The Truth About Under Promising and Over Delivering
Is this a philosophy that will really get you ahead - or backfire on your professional reputation?
"The great danger for most of us lies not in setting our aim too high and falling too short; but in setting our aim too low, and achieving our mark." An insightful quote by Michelangelo, who never worked for a corporation, but certainly had some insight that business professionals today should take to heart.
My own thought about this quote is how much it reminds me of the cliché "Under promise, then over deliver!" Which at first glance seems like a reasonable philosophy, perhaps even a wise one. Tell your internal and external clients that a project will take two weeks, when in reality it will only take one week max...and then WOW them when you deliver a week ahead of schedule!
The problem is, it's actually a terrible philosophy when you look at the bigger picture. Ultimately, people will begin to wonder if you are really bad at estimating the amount of time, work, and effort it takes to do a job, which makes you look incompetent. Or, they may have experience that clues them into the fact that the job really shouldn't require an entire week to complete. In other words, it's a cheap shortcut to avoiding the low expectations Michelangelo warns us about...and in the long run, it won't work.

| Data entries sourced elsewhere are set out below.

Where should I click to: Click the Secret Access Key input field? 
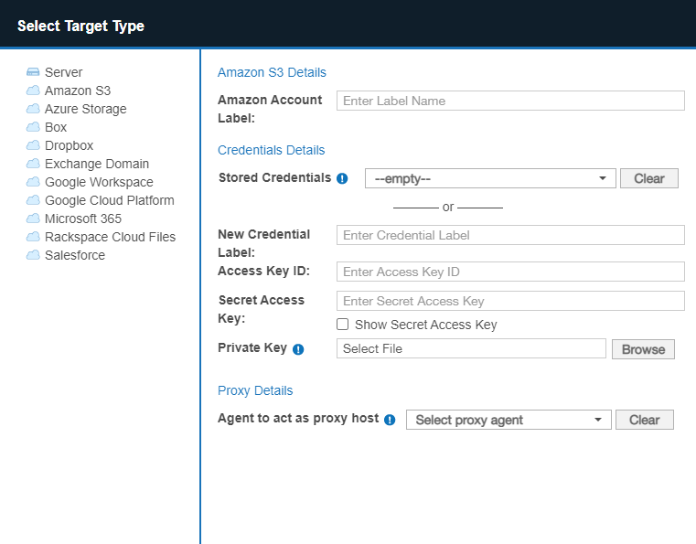(510, 301)
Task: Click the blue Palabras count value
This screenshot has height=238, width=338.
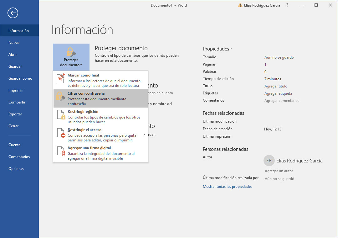Action: (265, 71)
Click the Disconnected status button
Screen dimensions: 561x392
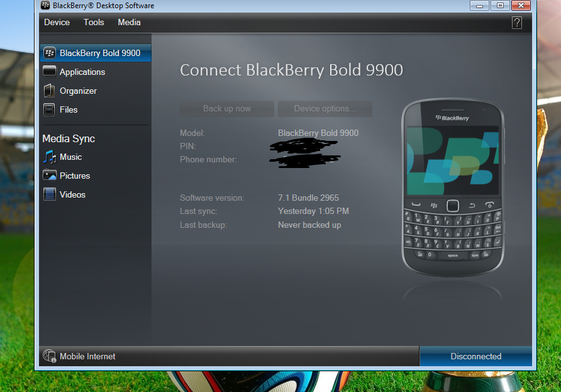(475, 356)
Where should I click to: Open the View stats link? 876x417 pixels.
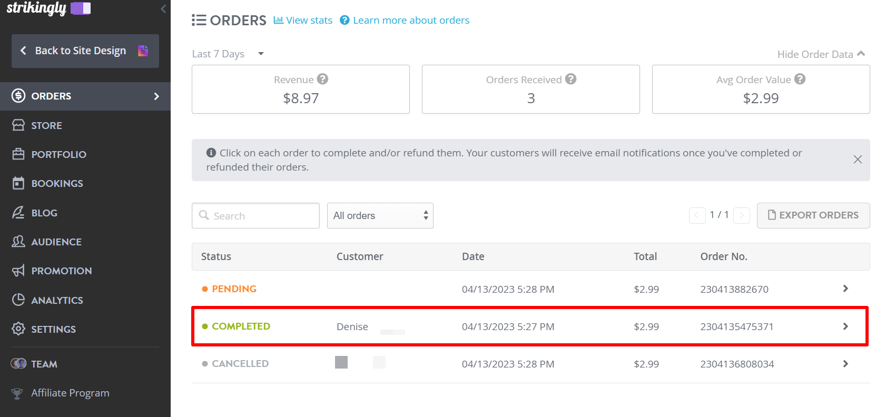point(303,20)
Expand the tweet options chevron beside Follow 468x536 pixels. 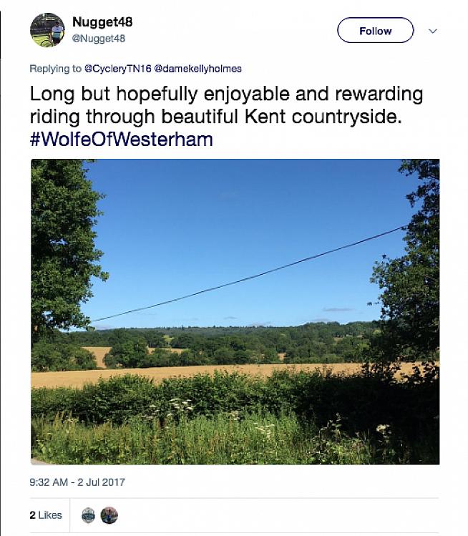click(432, 31)
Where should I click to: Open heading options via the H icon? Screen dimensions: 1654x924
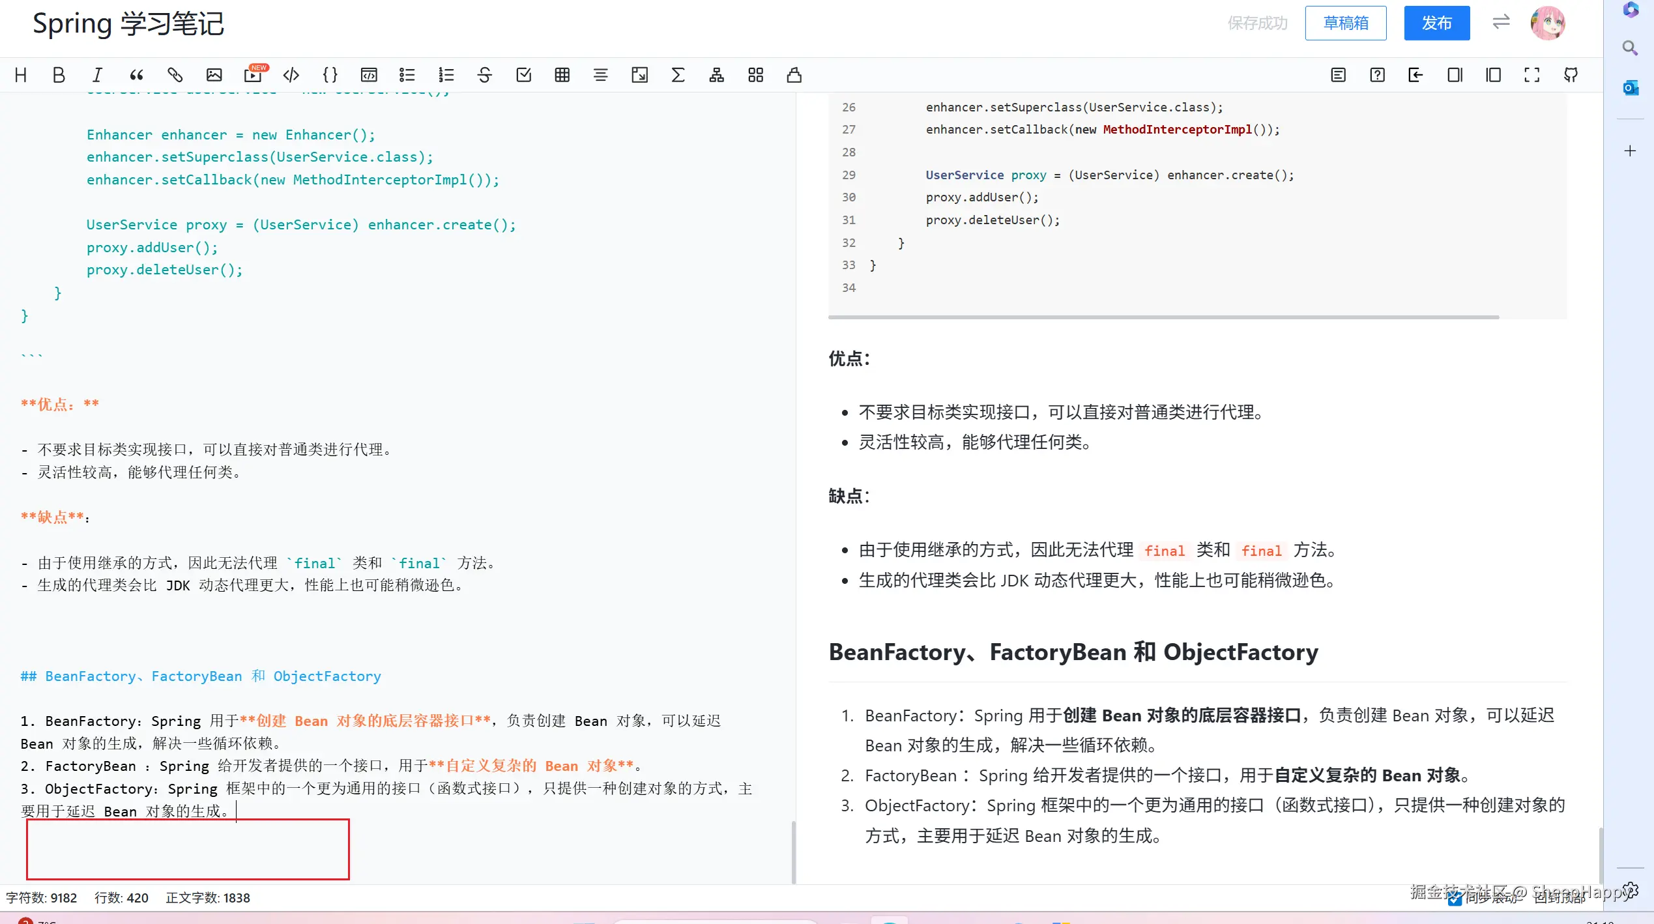[x=20, y=74]
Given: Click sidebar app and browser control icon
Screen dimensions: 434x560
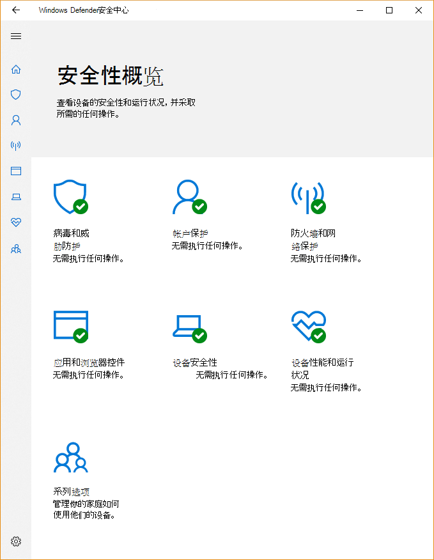Looking at the screenshot, I should click(x=16, y=171).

Of course, by the same token it is clearly worse to over promise and under deliver! That one seems so obvious, and yet time after time, I see people being afraid to admit that they are overloaded, that they don't have the appropriate resources, or that the project simply cannot be accomplished in the time set. By under delivering, you demonstrate that you cannot be relied upon, and you have no idea how to budget your time or resources.
So how do you compromise - and set the stage for long term reliability and trustworthiness?

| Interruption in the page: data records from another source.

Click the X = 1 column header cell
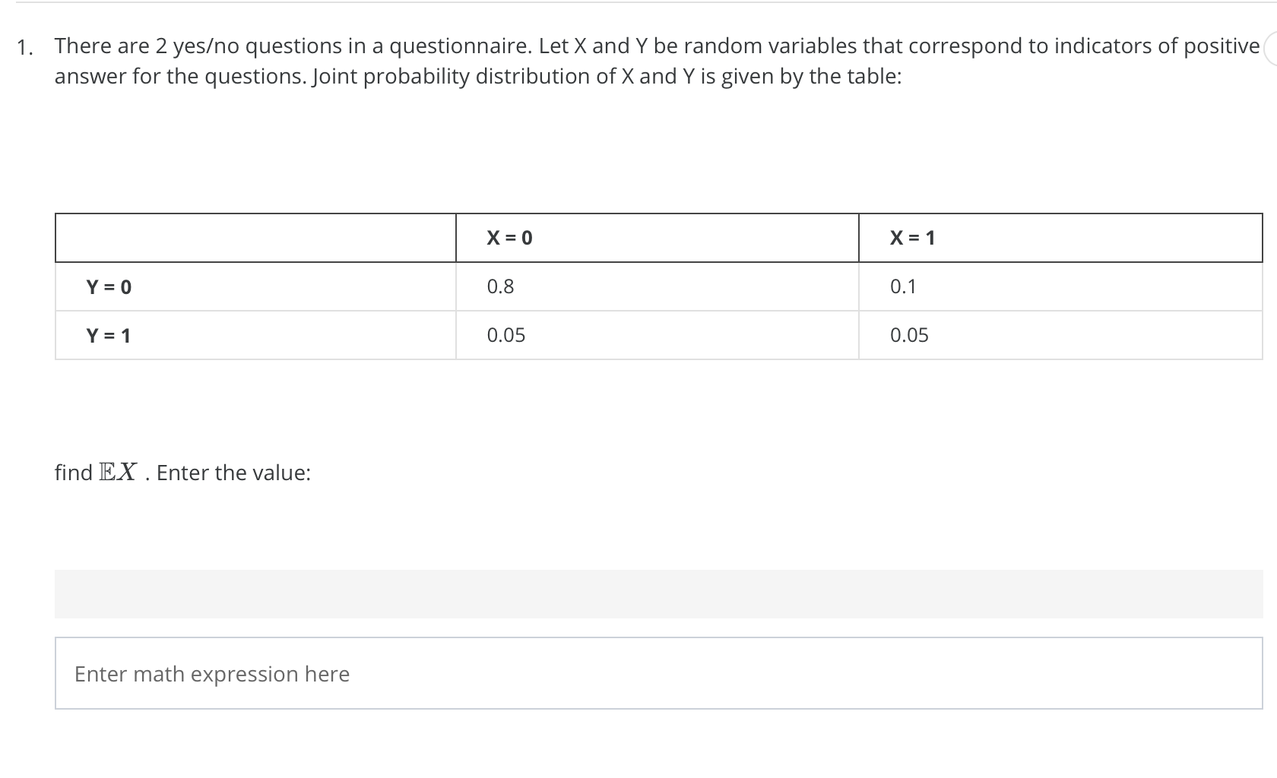Image resolution: width=1277 pixels, height=778 pixels. coord(911,237)

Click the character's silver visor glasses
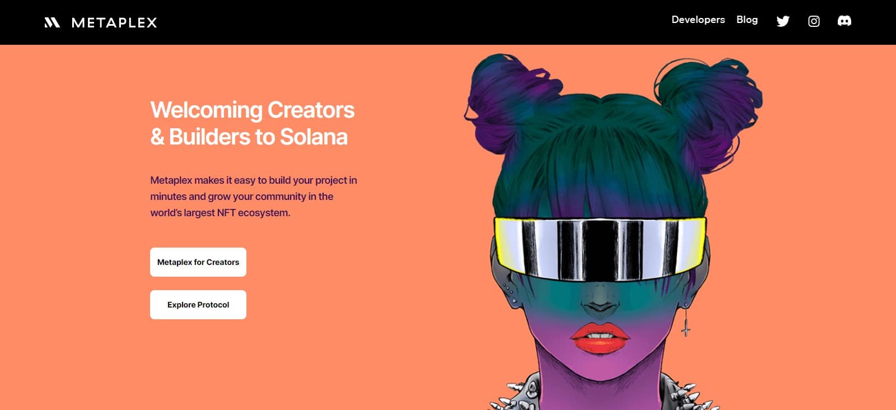click(x=600, y=246)
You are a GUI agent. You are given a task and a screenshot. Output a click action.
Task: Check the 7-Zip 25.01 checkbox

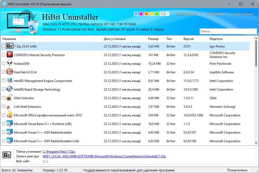coord(3,46)
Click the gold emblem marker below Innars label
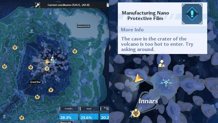Viewport: 218px width, 123px height. pyautogui.click(x=135, y=113)

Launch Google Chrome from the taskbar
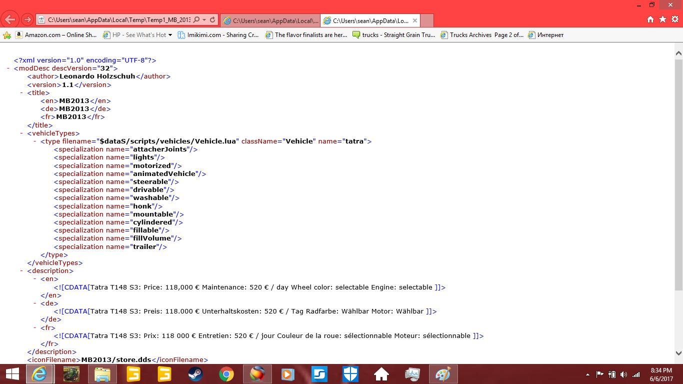[226, 374]
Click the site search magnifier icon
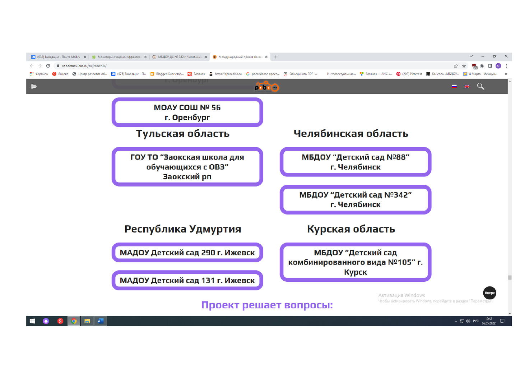 click(x=480, y=86)
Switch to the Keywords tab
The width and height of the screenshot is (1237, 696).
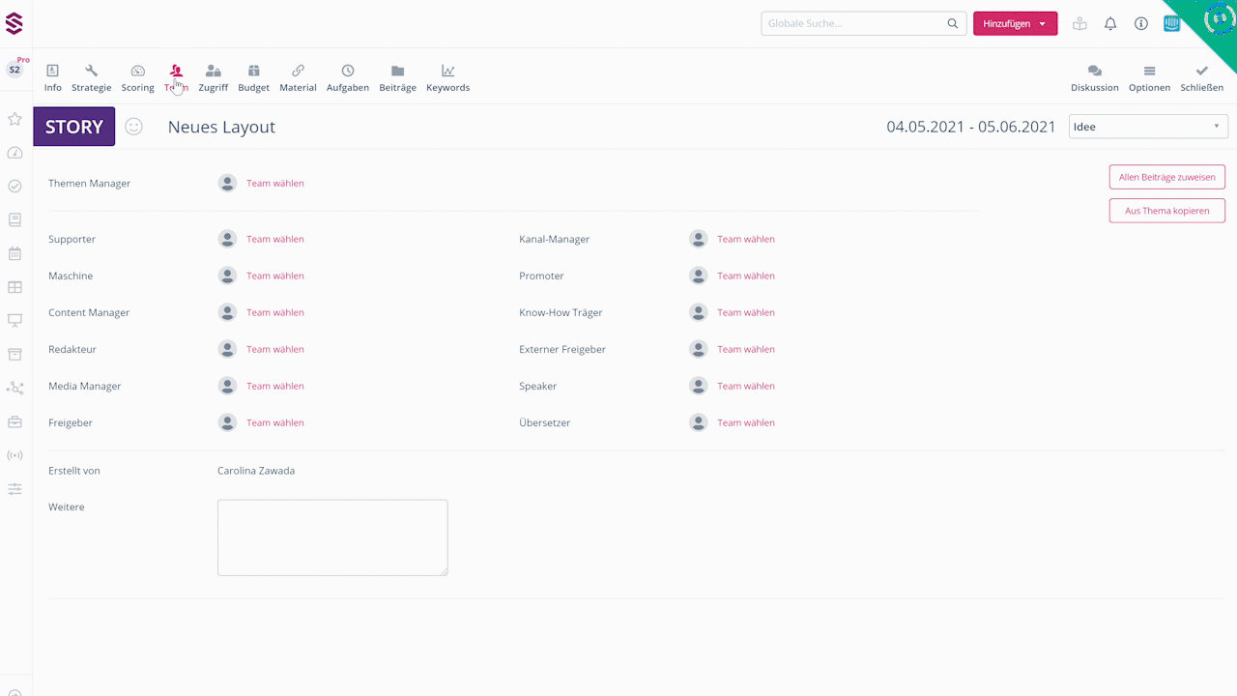click(447, 77)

I have found what works for me and my staff is
- knowing your time, resources, and money limitations;
- being straight-forward regarding expectations; and
- having a two-week turnaround time on any given project.
And we always try to anticipate any challenges that we may face in advance so they don't catch us off-guard. I can't overstate the importance of red flagging issues that have a potential to delay projects!
In my opinion, it's better to set appropriate expectations and then commit to hitting your mark every time - which is immensely preferable to being a one hit wonder.